Fig. 4Infiltrative nature of the metastatic lymph nodes in a 50 yr old women with proven carcinoma cervix: (A) sagittal reformatted image showing presence of a spiculated irregular nodal mass in left iliac location (asterisk) infiltrating and occluding the lower ureter with upstream hydroureteronephrosis. (B) Enlarged heterogeneously enhancing soft tissue mass in left supraclavicular and paraspinal location encasing the vertebral artery and having intraspinal extension along the neural foramina (arrow) mimicking nerve sheath tumour on imaging, if seen in isolation. (C) Same patient also had multiple lung metastases.

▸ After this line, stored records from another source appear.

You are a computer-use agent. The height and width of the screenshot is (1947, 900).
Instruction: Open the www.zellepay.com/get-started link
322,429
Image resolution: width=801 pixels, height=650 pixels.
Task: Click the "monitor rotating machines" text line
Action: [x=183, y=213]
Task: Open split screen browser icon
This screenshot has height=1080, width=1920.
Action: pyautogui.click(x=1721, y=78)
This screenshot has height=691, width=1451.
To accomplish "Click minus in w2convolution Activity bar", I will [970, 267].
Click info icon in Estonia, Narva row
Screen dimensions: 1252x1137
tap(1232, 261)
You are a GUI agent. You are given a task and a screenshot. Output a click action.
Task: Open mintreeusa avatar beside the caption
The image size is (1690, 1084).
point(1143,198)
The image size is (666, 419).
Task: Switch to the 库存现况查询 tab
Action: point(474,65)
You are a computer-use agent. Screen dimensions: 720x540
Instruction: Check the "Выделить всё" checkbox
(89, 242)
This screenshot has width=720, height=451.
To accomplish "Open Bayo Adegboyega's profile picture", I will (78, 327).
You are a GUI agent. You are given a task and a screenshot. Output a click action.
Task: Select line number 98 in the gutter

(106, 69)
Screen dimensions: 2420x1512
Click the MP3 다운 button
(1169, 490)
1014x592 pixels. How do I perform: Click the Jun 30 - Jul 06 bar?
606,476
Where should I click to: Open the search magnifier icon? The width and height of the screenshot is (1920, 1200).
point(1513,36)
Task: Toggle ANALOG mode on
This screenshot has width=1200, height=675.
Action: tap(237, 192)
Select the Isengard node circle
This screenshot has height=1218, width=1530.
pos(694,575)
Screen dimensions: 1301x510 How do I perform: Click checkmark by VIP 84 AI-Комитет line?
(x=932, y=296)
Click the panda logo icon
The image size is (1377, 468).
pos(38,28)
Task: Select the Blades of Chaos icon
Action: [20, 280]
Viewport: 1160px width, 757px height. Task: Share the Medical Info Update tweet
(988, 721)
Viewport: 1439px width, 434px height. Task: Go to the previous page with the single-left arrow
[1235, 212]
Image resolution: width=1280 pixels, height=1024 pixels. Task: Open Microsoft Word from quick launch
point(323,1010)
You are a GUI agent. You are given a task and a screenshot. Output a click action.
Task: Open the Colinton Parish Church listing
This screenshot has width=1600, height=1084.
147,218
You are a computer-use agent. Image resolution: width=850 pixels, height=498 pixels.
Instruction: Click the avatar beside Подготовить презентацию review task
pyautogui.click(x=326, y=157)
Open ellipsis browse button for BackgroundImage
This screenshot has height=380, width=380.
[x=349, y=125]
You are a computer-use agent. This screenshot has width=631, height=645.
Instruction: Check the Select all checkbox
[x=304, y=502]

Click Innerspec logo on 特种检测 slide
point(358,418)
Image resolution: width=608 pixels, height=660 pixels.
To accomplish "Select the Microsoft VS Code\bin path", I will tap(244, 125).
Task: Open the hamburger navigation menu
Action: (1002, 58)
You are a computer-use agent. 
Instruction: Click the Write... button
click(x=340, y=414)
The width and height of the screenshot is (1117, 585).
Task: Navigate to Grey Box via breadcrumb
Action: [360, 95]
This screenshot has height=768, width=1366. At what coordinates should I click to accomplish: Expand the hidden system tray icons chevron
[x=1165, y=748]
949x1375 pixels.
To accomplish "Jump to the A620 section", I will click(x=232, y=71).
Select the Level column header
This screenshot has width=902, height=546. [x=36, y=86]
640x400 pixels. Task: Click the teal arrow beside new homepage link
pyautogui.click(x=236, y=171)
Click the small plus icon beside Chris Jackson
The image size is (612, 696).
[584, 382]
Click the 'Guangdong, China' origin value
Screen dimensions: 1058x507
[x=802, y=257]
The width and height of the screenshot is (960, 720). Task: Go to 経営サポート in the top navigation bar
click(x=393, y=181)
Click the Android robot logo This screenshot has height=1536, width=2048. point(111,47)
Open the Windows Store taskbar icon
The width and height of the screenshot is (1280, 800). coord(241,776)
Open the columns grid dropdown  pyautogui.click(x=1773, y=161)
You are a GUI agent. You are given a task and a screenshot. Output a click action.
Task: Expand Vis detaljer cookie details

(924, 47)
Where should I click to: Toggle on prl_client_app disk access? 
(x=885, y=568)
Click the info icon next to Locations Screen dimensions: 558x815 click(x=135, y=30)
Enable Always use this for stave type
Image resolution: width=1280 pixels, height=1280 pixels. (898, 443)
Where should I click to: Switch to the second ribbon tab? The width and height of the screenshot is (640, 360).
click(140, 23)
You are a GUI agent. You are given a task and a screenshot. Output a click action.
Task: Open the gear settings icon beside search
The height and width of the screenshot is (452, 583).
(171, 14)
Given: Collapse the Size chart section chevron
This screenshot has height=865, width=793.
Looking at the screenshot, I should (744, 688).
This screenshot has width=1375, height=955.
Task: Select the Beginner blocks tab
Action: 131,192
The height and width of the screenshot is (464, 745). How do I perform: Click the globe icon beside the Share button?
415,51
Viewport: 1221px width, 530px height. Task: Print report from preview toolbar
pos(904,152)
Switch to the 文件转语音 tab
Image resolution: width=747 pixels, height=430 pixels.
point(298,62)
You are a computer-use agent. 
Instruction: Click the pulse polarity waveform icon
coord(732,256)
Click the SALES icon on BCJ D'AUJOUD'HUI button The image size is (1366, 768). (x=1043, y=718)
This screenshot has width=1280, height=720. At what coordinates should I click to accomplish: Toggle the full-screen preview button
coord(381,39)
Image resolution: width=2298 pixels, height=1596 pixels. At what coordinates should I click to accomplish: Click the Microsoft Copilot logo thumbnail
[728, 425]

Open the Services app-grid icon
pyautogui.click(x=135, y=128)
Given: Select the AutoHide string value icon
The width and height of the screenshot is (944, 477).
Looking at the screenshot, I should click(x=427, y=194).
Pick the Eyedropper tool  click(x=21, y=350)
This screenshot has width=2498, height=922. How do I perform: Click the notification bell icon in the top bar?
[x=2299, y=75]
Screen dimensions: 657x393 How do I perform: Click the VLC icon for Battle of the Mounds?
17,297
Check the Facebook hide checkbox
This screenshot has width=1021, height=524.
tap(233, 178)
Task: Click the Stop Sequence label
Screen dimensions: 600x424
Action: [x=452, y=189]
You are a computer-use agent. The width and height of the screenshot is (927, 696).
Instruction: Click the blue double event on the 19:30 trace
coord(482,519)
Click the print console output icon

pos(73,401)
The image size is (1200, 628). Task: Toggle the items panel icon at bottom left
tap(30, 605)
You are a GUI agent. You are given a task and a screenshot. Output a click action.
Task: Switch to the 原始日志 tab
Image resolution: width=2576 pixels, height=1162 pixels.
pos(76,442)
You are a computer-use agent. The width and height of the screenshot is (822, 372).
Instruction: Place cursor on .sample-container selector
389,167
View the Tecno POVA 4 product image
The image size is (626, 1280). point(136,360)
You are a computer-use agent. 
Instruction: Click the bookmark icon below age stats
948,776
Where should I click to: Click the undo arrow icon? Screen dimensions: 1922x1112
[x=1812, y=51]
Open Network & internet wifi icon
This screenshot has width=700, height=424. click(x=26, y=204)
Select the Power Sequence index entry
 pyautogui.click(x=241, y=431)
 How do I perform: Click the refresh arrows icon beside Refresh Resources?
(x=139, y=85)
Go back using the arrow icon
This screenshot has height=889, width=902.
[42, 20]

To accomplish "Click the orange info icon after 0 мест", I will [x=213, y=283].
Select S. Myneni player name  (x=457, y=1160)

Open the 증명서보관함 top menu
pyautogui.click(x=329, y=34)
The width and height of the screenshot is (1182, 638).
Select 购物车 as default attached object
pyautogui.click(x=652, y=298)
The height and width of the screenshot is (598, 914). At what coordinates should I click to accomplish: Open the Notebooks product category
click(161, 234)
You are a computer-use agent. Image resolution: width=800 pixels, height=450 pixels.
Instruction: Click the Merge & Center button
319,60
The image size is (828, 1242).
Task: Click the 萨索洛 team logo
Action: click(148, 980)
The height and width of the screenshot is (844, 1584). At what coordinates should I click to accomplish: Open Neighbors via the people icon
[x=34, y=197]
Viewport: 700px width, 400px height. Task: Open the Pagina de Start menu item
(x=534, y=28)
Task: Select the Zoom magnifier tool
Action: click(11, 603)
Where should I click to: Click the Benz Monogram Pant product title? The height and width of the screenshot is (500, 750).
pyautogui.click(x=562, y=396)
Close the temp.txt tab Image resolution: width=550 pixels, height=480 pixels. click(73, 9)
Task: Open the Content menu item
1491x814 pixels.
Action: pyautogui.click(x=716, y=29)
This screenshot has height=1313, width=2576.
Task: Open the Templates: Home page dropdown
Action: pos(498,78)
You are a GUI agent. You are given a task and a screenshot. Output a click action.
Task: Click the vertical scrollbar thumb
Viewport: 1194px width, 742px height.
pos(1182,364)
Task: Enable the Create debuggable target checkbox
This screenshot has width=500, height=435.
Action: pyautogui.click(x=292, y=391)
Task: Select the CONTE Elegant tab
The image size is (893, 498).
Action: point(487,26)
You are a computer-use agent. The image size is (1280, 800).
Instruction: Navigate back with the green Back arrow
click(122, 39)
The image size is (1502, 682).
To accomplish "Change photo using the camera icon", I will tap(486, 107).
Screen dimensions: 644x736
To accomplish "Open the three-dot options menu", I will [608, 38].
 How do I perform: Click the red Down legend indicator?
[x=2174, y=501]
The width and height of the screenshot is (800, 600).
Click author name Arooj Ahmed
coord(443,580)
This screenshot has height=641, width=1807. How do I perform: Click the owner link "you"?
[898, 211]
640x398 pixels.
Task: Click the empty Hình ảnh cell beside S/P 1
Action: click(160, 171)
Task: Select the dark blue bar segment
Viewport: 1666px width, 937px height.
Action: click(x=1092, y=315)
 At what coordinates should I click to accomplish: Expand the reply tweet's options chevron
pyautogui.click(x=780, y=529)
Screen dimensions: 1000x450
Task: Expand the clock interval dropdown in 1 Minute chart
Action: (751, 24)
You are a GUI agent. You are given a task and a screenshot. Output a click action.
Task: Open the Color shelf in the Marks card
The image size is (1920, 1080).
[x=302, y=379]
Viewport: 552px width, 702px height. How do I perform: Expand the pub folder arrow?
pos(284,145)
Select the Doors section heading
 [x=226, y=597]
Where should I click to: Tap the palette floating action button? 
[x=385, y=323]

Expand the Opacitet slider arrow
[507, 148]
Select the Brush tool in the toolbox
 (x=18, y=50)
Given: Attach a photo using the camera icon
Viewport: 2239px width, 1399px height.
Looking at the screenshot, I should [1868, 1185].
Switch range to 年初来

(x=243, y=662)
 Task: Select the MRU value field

Summary of lymph node involvement in cervical carcinoma patients
| Parameters | n (%) |
|---|---|
| Total number of cases | 602 |
| Baseline imaging | 138 (22.9) |
| Follow up imaging | 464 (77.1) |
| Number of cases with lymph node involvement | 226 (37.5) |
| On baseline imaging | 90/138 (65.2) |
| On follow up imaging | 136/464 (29.3) |
| Average largest diameter of cervical mass on baseline imaging | |
| With lymphadenopathy (mean±SD) (cm) | 6.05±0.66 |
| Without lymphadenopathy (mean±SD) (cm) | 5.89±0.34 |
| Number of patients with lymphadenopathy | 226 |
| Pelvic nodes only | 103 (45.6) |
| Para-aortic nodes only | 57 (25.2) |
| Pelvic and para-aortic nodes | 49 (21.7) |
| Inguinal nodes | 29 (12.8) |
| Nodes at distant sites | 17 (7.5) |
| Number of patients with recurrence/residual disease | 136 |
| Disease at local site with nodal involvement | 30 (22) |
| Nodal involvement only | 106 (78) |
| Number of patients with infiltrative nodes | 16 (2.7) |
Infiltrative pattern of lymph nodes in carcinoma cervix patients
| n (%) | |
|---|---|
| Number of patients with infiltrative nodes | 16/602 (2.7) |
| Mean size±SD (cm) (range) | 4.5±2.1 SD (2-5.9) |
| Site/structure involved (n=16) | |
| Vascular | 14 (87.5) |
| Osseous | 5 (31.3) |
| Bowel | 3 (18.8) |
| Ureter | 8 (50) |
| Muscle | 3 (18.8) |
| Other sites (pleura/kidney/spleen/pancreas/ovary) | 5 (31.3) |
| Shape | |
| Well defined | 0 |
| Irregular | 16 (100) |
| Margins | |
| Circumscribed/well defined | 0 |
| Ill defined | 11 (68.8) |
| Lobulated | 5 (31.3) |
| Enhancement | |
| Heterogeneous | 16 (100) |
| Homogeneous | 0 |
| Necrosis | 16 (100) |
| Calcification | 0 |
Fig. 5Infiltrative retroperitoneal nodes in follow up CT scan of a 42 yr old women with history of carcinoma cervix. (A) Axial CECT image in soft tissue window shows large conglomerate nodal mass in retroperitoneum with necrosis within (black asterisk). The mass is infiltrating aorta, inferior vena cava, psoas muscle and is causing erosion of the adjacent vertebral body. Anteriorly, it is infiltrating the colon also. (B) Metastatic retroperitoneal lymph nodes in a 54 yr old woman with carcinoma cervix, post treatment: Follow up CECT scan shows metastatic retroperitoneal lymph nodes (black asterisk) infiltrating aorta, vertebral body, right psoas muscle and the ureter causing upstream hydronephrosis (white asterisk). Inferior vena cava cannot be appreciated suggesting infiltration and occlusion with appearance of dilated tortuous collateral channels in the subcutaneous plane of abdominal wall.